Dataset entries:
····················

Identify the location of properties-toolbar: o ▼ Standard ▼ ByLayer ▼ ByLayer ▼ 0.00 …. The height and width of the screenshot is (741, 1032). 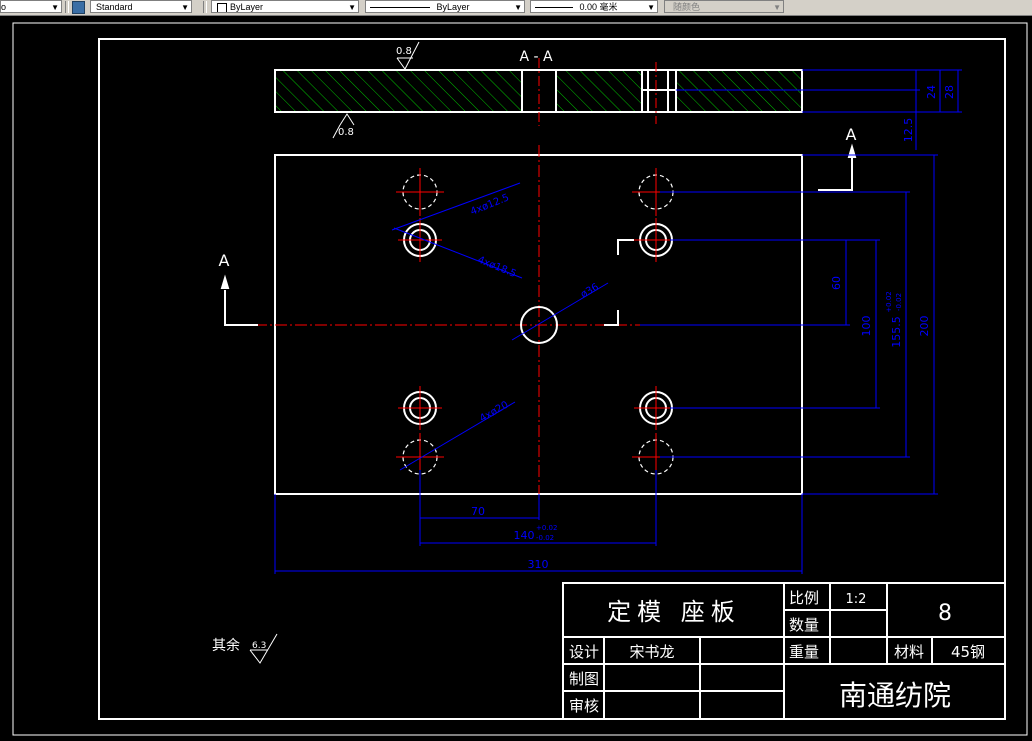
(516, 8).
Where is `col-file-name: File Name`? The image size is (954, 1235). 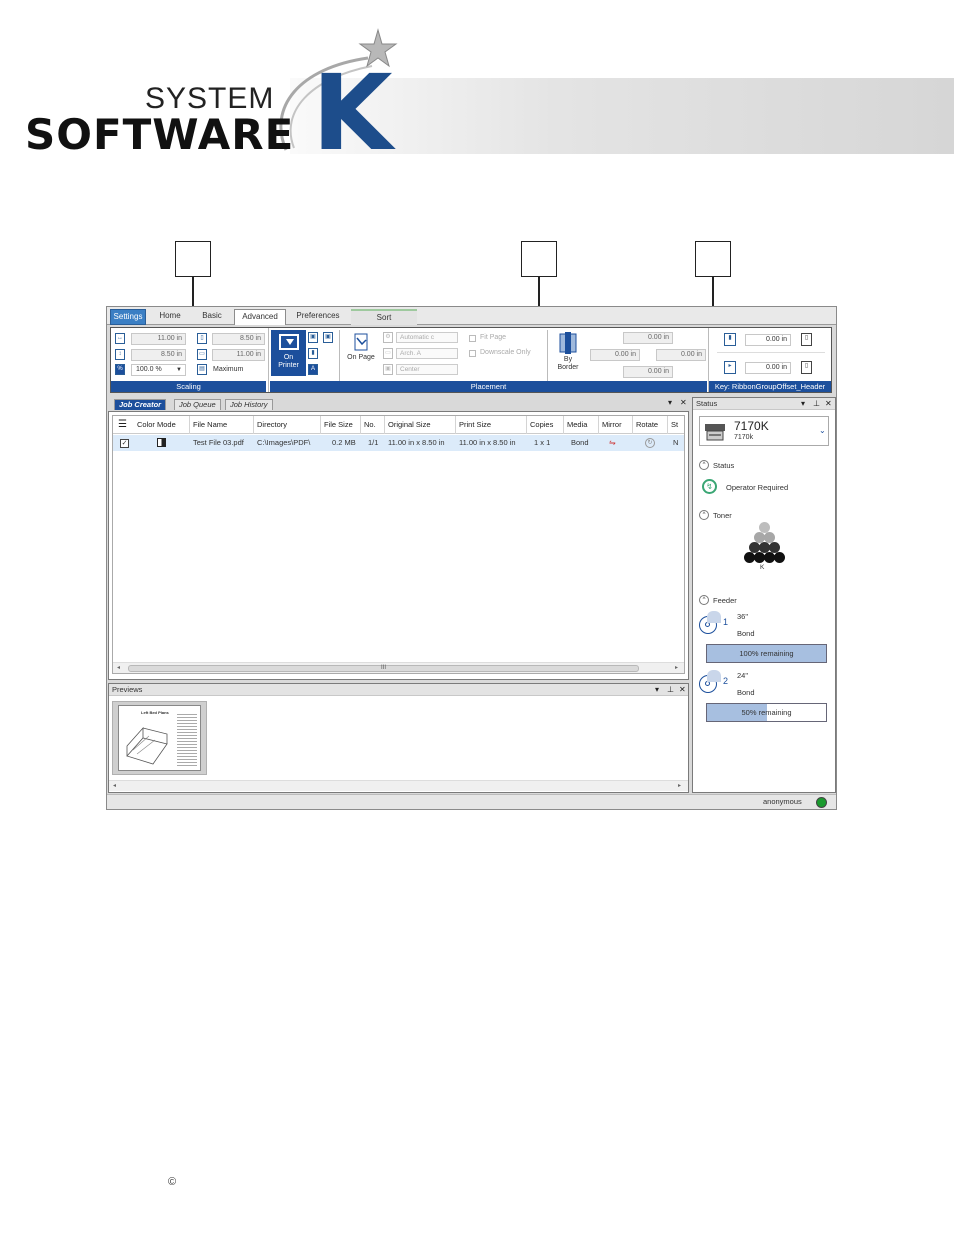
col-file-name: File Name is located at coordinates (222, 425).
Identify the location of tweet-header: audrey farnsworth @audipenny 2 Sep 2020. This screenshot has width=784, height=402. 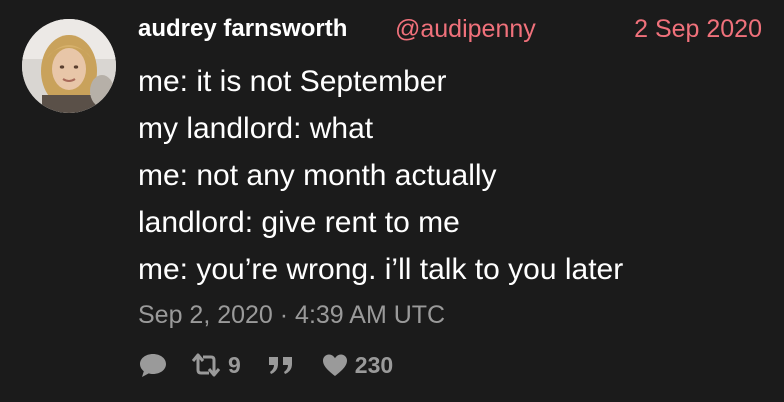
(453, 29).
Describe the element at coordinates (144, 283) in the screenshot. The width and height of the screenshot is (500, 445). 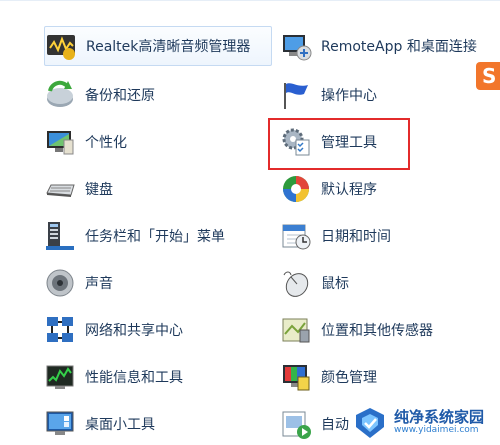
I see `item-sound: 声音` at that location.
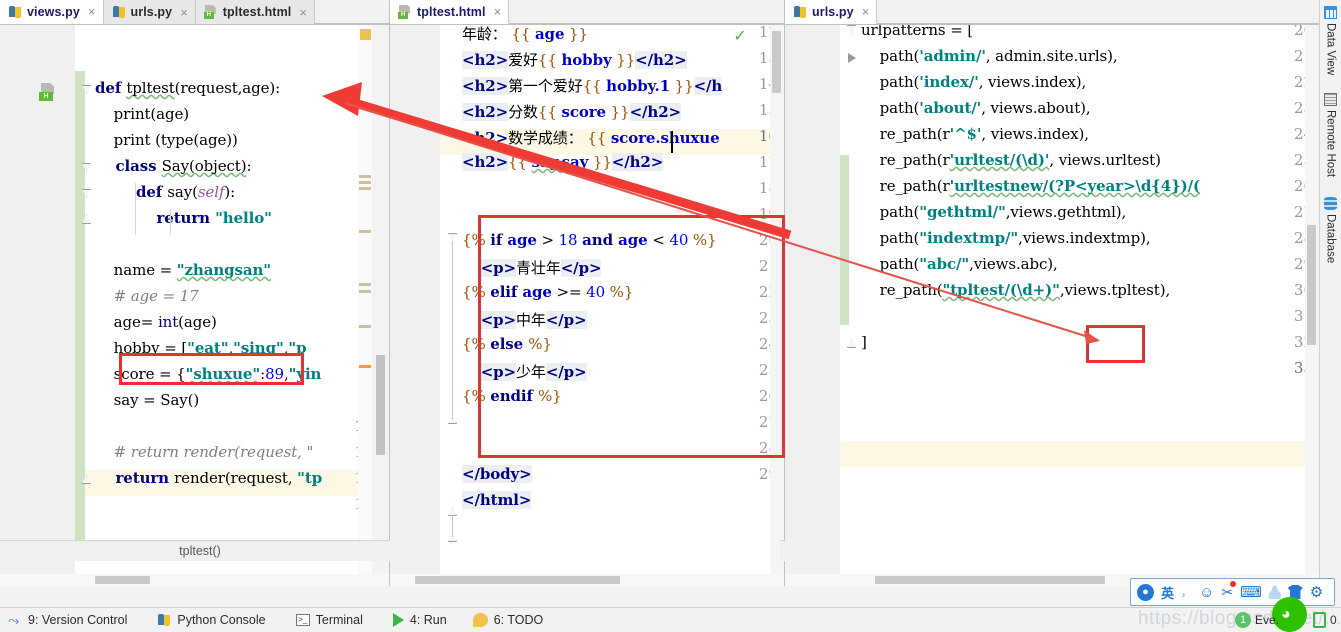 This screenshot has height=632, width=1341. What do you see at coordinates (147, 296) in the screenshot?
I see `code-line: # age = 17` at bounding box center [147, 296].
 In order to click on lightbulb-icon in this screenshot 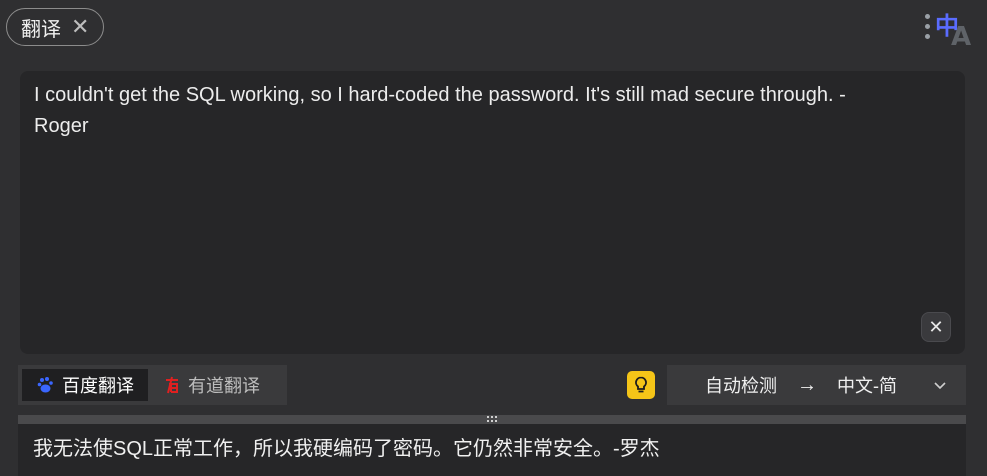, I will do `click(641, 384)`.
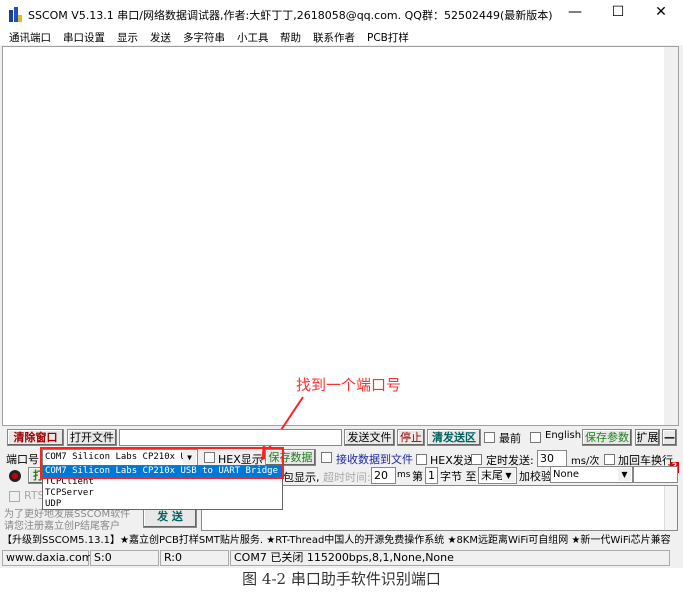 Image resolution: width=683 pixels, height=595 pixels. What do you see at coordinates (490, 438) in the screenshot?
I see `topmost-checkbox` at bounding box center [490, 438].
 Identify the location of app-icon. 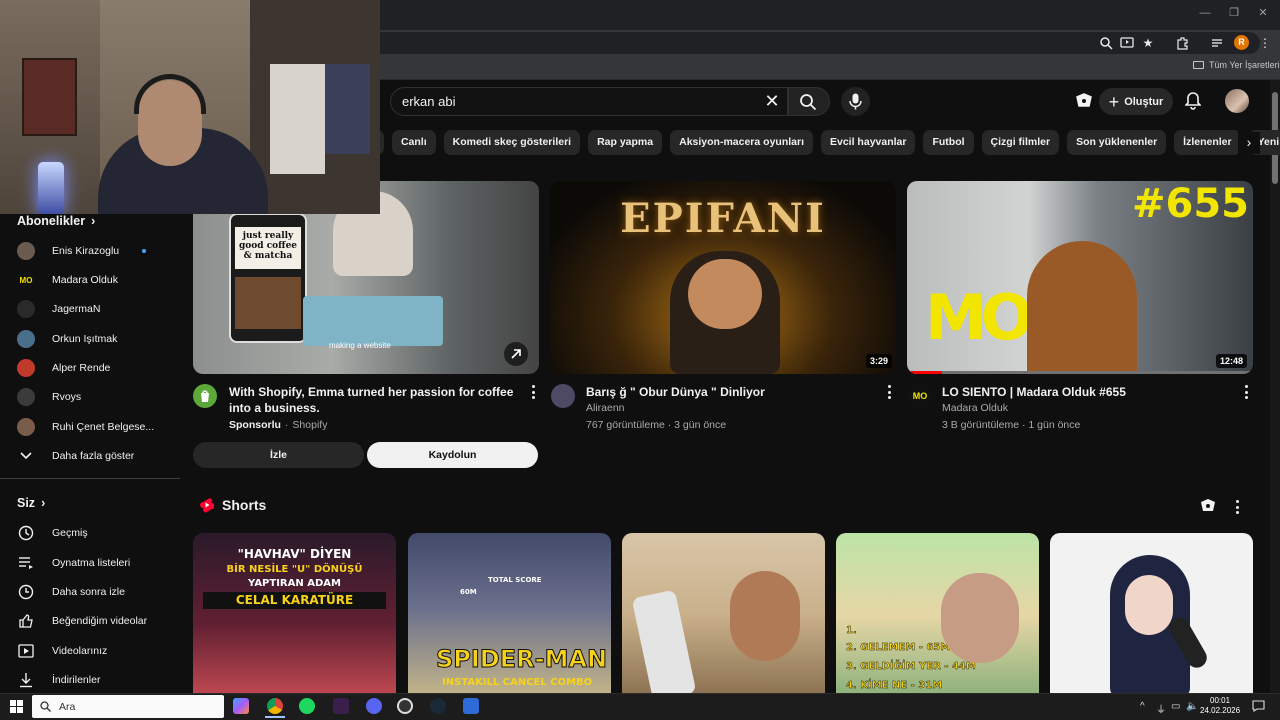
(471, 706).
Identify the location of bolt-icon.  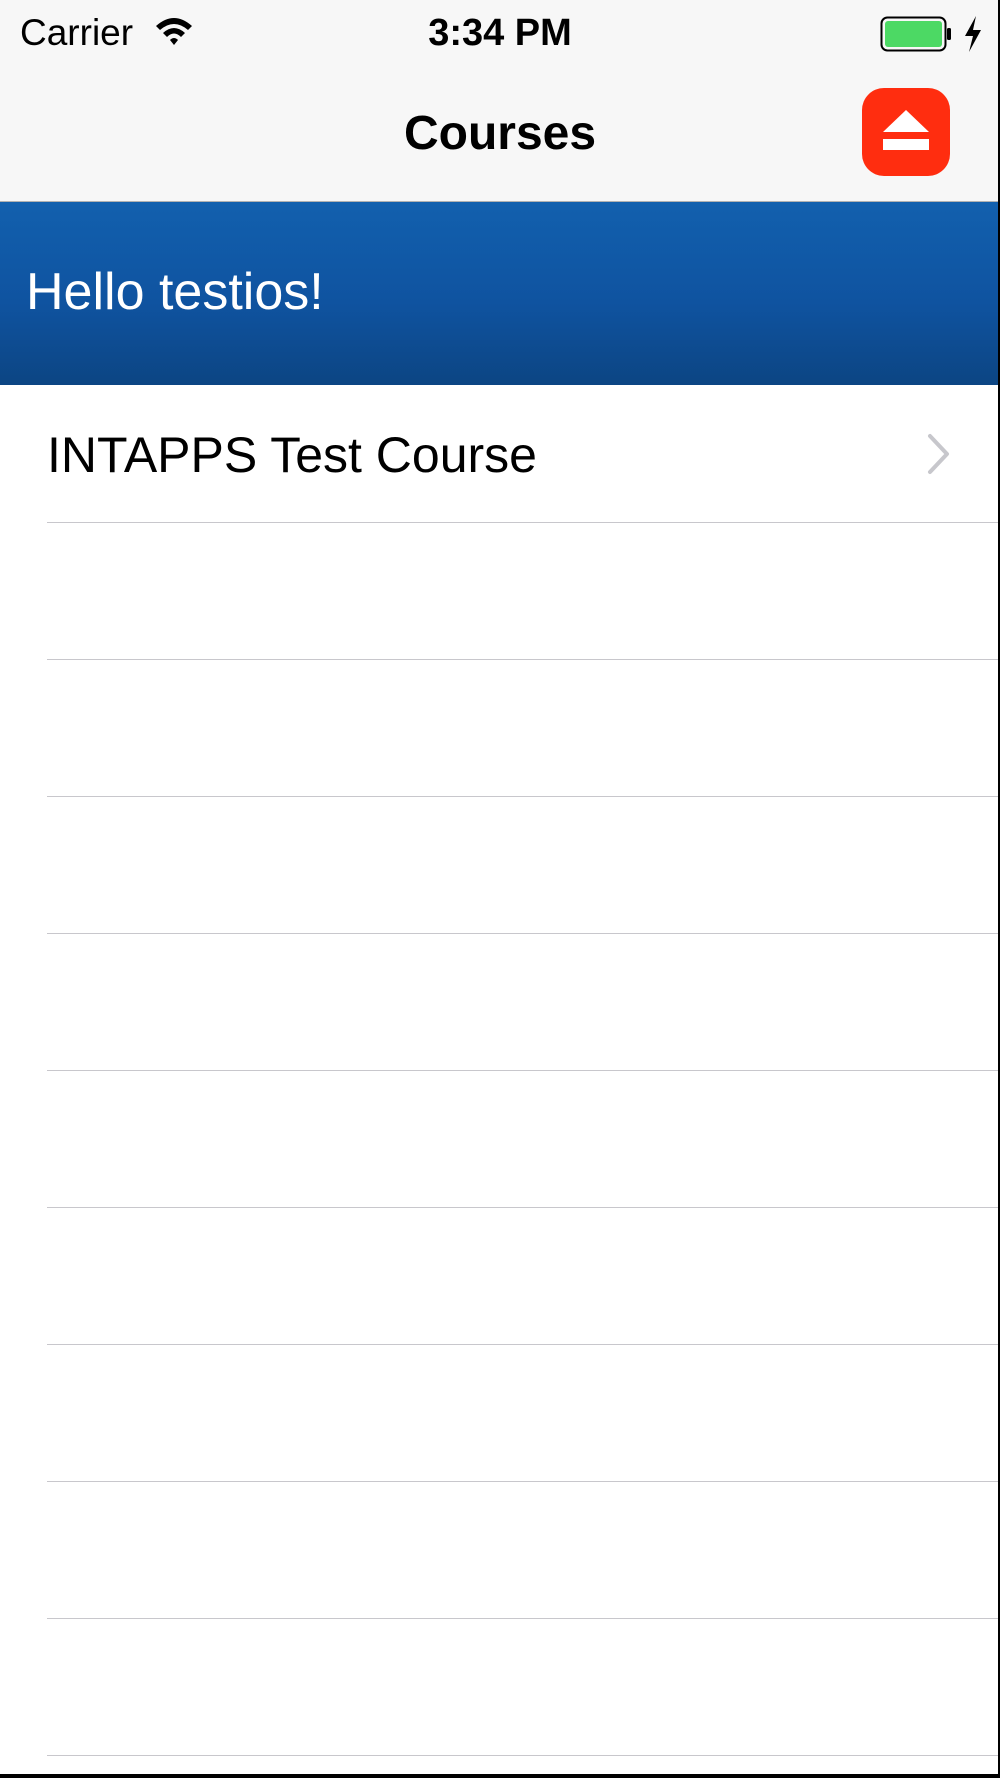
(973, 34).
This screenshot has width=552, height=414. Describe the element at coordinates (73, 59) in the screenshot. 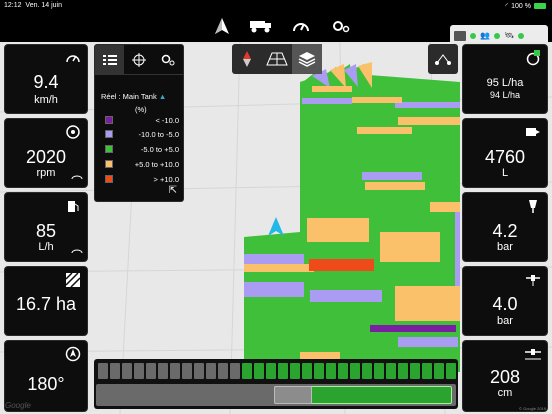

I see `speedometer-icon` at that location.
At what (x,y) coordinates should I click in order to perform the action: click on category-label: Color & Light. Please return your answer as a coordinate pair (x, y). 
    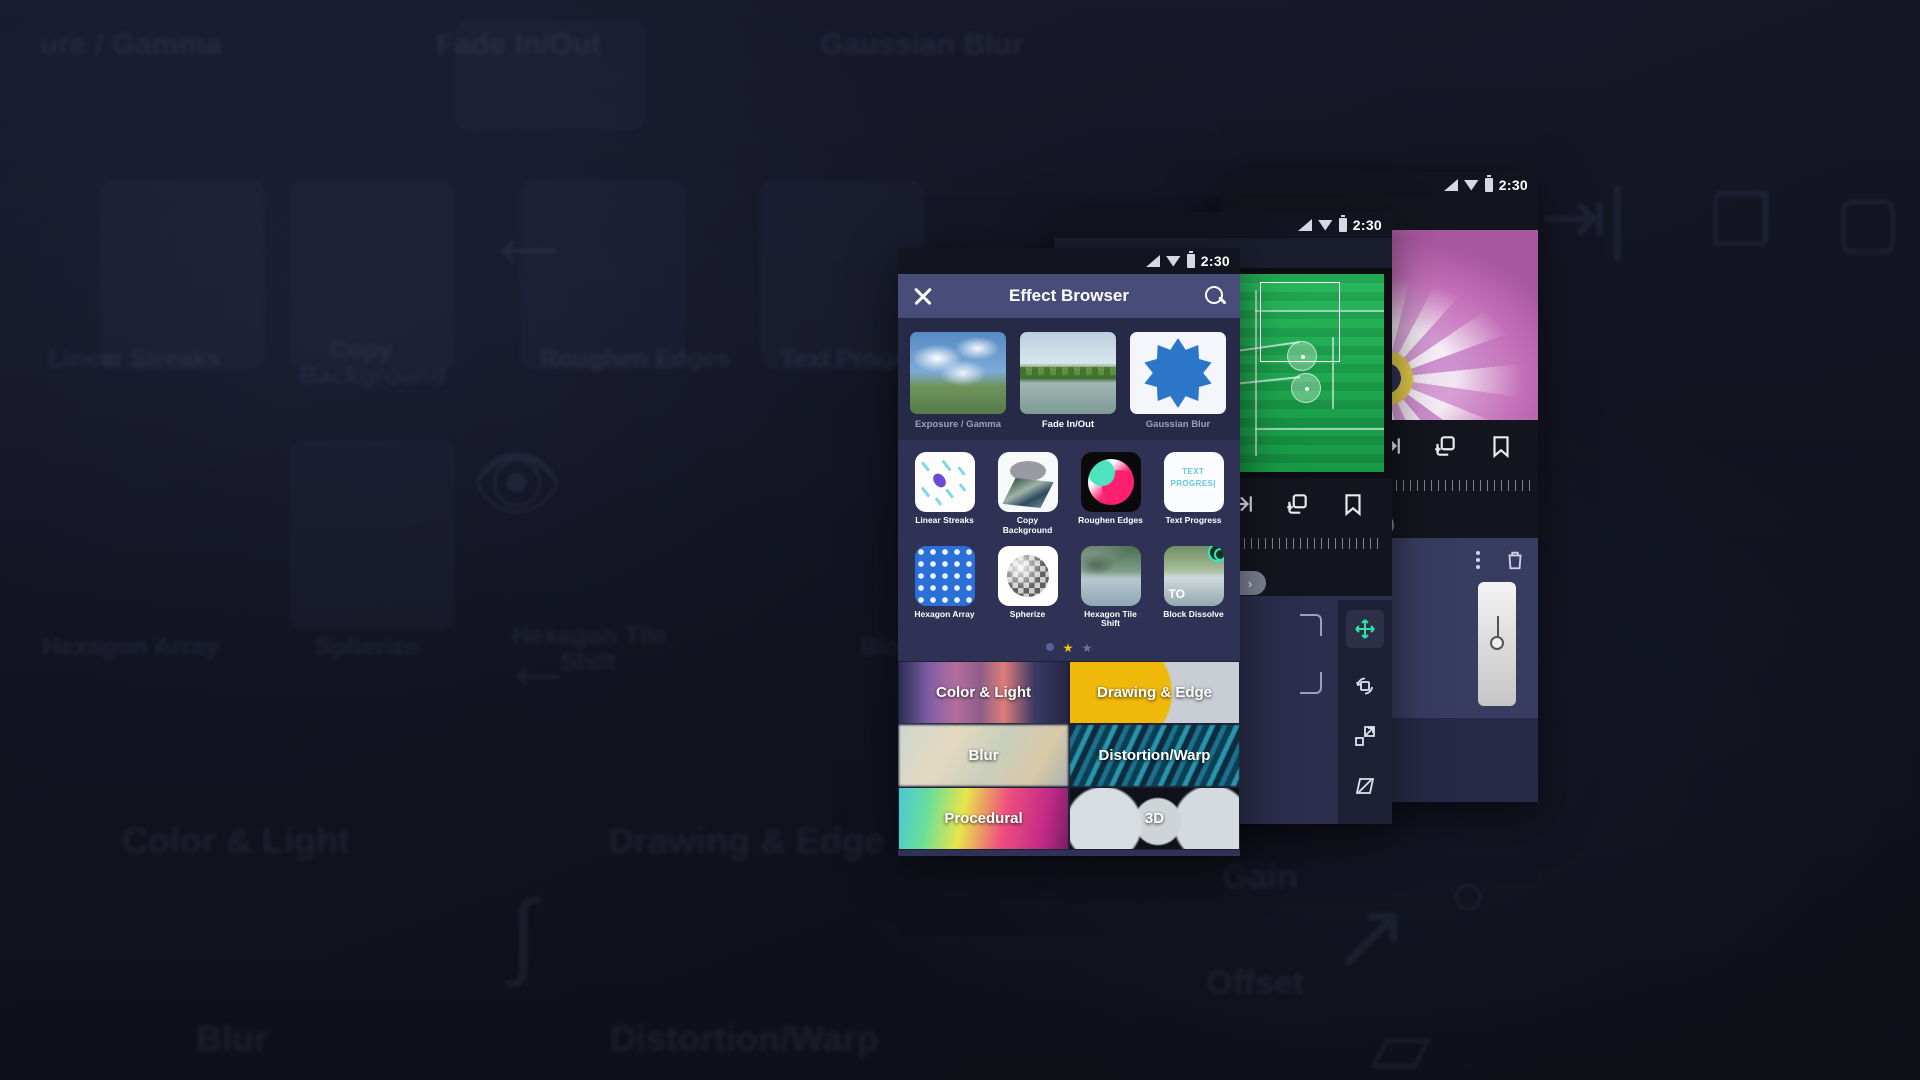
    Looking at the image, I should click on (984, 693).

····················

_YOUR TASK_. Quote the material verbatim from the line containing "At what (x,y)" through the end of the material, inclusive. Leave any picture out of your reply.

_TASK RESPONSE_.
At what (x,y) coordinates should I click in order to perform the action: click on category-label: Color & Light. Please return your answer as a coordinate pair (x, y). 
    Looking at the image, I should click on (984, 693).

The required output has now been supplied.